Work to be completed.
Copy only this range: the line with "This screenshot has width=1512, height=809." through the final line of the material, inclusive at both ends.
[[ Available records, beginning ]]
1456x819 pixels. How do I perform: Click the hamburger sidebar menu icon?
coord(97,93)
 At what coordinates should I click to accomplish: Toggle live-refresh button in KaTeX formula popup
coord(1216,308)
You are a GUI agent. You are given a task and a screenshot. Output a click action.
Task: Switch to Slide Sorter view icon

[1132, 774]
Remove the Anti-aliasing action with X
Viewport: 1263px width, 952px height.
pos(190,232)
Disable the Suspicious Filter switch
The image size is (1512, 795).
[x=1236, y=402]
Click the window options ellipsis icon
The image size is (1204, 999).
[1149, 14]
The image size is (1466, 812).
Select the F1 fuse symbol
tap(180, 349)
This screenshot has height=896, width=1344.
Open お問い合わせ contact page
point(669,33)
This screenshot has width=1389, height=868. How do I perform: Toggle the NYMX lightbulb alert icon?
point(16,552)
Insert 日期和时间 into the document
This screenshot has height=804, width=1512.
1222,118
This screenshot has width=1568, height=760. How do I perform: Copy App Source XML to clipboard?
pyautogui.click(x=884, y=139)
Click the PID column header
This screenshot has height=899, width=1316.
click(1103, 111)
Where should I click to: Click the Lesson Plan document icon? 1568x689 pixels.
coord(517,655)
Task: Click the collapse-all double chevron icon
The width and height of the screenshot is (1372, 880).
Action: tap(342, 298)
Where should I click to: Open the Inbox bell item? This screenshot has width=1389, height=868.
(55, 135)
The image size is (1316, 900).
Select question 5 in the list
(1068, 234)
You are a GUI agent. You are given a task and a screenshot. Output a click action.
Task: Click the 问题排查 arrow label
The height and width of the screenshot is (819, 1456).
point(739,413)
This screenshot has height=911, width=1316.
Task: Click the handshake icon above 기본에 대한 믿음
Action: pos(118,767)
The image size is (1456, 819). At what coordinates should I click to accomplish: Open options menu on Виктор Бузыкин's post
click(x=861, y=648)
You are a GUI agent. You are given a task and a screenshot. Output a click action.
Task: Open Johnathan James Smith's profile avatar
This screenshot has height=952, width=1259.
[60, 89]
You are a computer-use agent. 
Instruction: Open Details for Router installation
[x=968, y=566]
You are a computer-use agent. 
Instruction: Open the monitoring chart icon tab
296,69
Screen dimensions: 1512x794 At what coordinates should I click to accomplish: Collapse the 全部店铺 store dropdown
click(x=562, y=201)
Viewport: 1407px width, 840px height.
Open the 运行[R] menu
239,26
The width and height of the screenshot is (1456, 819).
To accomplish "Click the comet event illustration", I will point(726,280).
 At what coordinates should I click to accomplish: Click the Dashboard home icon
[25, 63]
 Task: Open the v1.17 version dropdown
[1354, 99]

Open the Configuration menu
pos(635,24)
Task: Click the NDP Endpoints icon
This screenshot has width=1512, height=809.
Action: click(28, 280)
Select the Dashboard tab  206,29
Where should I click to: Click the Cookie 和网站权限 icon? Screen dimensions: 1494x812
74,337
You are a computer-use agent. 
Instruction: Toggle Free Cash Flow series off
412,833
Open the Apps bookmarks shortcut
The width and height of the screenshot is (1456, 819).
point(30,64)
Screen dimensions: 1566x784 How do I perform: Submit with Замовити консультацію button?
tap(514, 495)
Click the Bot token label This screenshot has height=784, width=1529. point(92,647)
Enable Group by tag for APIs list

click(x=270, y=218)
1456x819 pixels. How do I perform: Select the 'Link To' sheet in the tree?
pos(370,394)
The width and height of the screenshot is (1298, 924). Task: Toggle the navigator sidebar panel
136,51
[[ Available records, end ]]
Solution for this task.
This screenshot has width=1512, height=809.
Action: click(28, 280)
Select the Dashboard tab  206,29
Where should I click to: Click the Cookie 和网站权限 icon? Screen dimensions: 1494x812
74,337
You are a computer-use agent. 
Instruction: Toggle Free Cash Flow series off
412,833
Open the Apps bookmarks shortcut
The width and height of the screenshot is (1456, 819).
point(30,64)
Screen dimensions: 1566x784 How do I perform: Submit with Замовити консультацію button?
tap(514, 495)
Click the Bot token label This screenshot has height=784, width=1529. point(92,647)
Enable Group by tag for APIs list

click(x=270, y=218)
1456x819 pixels. How do I perform: Select the 'Link To' sheet in the tree?
pos(370,394)
The width and height of the screenshot is (1298, 924). Task: Toggle the navigator sidebar panel
136,51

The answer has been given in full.